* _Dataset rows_
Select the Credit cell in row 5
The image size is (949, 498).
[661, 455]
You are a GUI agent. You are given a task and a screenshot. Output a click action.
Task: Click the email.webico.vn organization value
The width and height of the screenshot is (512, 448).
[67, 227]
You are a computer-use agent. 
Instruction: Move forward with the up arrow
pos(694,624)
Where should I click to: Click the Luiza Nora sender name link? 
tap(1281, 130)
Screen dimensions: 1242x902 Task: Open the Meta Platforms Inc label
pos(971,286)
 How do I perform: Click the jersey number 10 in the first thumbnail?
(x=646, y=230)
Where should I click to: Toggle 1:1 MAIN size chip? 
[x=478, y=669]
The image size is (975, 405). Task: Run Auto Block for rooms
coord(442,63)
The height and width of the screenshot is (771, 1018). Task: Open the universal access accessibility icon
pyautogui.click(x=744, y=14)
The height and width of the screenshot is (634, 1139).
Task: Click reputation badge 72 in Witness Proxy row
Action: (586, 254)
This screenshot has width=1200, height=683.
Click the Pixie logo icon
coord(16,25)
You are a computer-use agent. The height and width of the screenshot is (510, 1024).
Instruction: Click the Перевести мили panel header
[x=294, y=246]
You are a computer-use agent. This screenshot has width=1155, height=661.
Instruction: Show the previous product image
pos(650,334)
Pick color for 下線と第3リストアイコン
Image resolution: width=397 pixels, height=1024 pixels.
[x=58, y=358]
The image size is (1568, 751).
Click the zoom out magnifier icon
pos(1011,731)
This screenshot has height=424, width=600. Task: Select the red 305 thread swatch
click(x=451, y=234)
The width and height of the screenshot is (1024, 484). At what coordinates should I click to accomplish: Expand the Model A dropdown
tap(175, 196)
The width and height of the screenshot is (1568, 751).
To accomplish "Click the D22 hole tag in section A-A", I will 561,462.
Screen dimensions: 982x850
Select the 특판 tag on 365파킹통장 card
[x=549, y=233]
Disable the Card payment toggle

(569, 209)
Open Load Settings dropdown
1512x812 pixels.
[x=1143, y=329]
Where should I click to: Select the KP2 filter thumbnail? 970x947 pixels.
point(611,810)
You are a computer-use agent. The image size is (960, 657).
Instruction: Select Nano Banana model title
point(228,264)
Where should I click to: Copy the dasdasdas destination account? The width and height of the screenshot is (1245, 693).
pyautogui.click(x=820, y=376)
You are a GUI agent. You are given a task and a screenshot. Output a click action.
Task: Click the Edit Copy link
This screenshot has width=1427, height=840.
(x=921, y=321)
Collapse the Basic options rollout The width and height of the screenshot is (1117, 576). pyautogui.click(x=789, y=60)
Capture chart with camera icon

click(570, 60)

* _THE PROBLEM_
Copy out, word for word, the records from their first line through the line that contains "pos(1011,731)", including both of those lines.

* _ANSWER FOR THE TASK_
Select the Credit cell in row 5
The image size is (949, 498).
[661, 455]
You are a GUI agent. You are given a task and a screenshot. Output a click action.
Task: Click the email.webico.vn organization value
The width and height of the screenshot is (512, 448).
[67, 227]
You are a computer-use agent. 
Instruction: Move forward with the up arrow
pos(694,624)
Where should I click to: Click the Luiza Nora sender name link? 
tap(1281, 130)
Screen dimensions: 1242x902 Task: Open the Meta Platforms Inc label
pos(971,286)
 How do I perform: Click the jersey number 10 in the first thumbnail?
(x=646, y=230)
Where should I click to: Toggle 1:1 MAIN size chip? 
[x=478, y=669]
The image size is (975, 405). Task: Run Auto Block for rooms
coord(442,63)
The height and width of the screenshot is (771, 1018). Task: Open the universal access accessibility icon
pyautogui.click(x=744, y=14)
The height and width of the screenshot is (634, 1139).
Task: Click reputation badge 72 in Witness Proxy row
Action: (586, 254)
This screenshot has width=1200, height=683.
Click the Pixie logo icon
coord(16,25)
You are a computer-use agent. The height and width of the screenshot is (510, 1024).
Instruction: Click the Перевести мили panel header
[x=294, y=246]
You are a computer-use agent. This screenshot has width=1155, height=661.
Instruction: Show the previous product image
pos(650,334)
Pick color for 下線と第3リストアイコン
Image resolution: width=397 pixels, height=1024 pixels.
[x=58, y=358]
The image size is (1568, 751).
Click the zoom out magnifier icon
pos(1011,731)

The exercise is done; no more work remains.